━━ SOURCE PASSAGE ━━

In an interview with misPeces, researcher Margherita Masi explains that “producers prioritise cost-related strategies, such as energy interventions, whereas policymakers mainly focus on reducing emissions”.
Significant aspects also emerge on the societal front. The study highlights a marked “value-action gap” among Italian consumers. Previous literature has shown that a large proportion of citizens declare their support for more sustainable production models; however, actual purchasing decisions continue to be driven primarily by price.
The research shows that the same individual experiences a form of internal contradiction: as a citizen they express values and expectations linked to sustainability, yet as a consumer they are not willing to bear additional costs.
This distance between expectations and behaviour creates a contradictory market signal: society demands greater sustainability, but those who try to produce in a more circular manner are not truly rewarded. For companies, this translates into investments that are difficult to justify and even harder to recover.
The research highlights a marked “risk asymmetry”: policymakers set targets, researchers produce knowledge, but the burden of the transition falls entirely on farmers. Researchers confirm that “today aquaculture companies experience the circular transition as yet another crisis”: a process that adds to pre-existing economic challenges and requires further efforts, resources, and adjustments at a time when investment capacity is already severely limited.
The resulting picture is troubling. Researchers estimate that around 80% of Italian aquaculture companies currently operate under significant economic stress. Without policy cooperation, and widespread adoption of risk management tools, the transition towards sustainable models becomes scarcely sustainable for the sector itself.

━━━

• [TO-DO LIST]:
[A] Write out, word for word, the section of the aquaculture passage that begins with the words containing "Significant aspects also" and ends with "bear additional costs.".
[B] Extend the passage on the circular transition in Italian aquaculture, picking up after its final sentence.

━━ SOURCE MATERIAL ━━

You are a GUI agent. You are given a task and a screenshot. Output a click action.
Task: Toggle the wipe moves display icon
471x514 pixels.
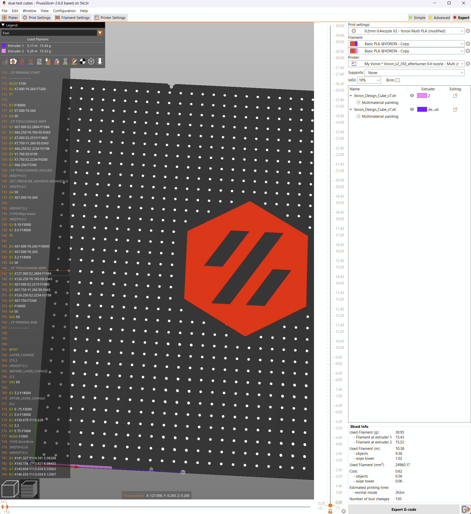point(14,61)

━━━

• [THE RESPONSES]:
[A]
Significant aspects also emerge on the societal front. The study highlights a marked “value-action gap” among Italian consumers. Previous literature has shown that a large proportion of citizens declare their support for more sustainable production models; however, actual purchasing decisions continue to be driven primarily by price.
The research shows that the same individual experiences a form of internal contradiction: as a citizen they express values and expectations linked to sustainability, yet as a consumer they are not willing to bear additional costs.

[B]
To overcome these obstacles, the authors propose the creation of a “Blue-AKIS”, a knowledge and innovation system inspired by the agricultural AKIS under the CAP, capable of fostering dialogue between producers, science, policymakers, and citizens.
According to researcher Yari Vecchio, the blue transition risks failing if it is not accompanied by a cultural shift. “today farmers are no longer just fish producers but food producers”, a shift that “substantially transforms” their social and economic role.
The study ends with a clear warning: without coordination, without policies that reduce risks and social gaps, and without consumers willing to act according to the values they claim to uphold, the Blue Revolution will remain more an ideal than a reality. The opportunity exists, but -as the authors stress – it requires that “actors across the entire system start looking in the same direction”.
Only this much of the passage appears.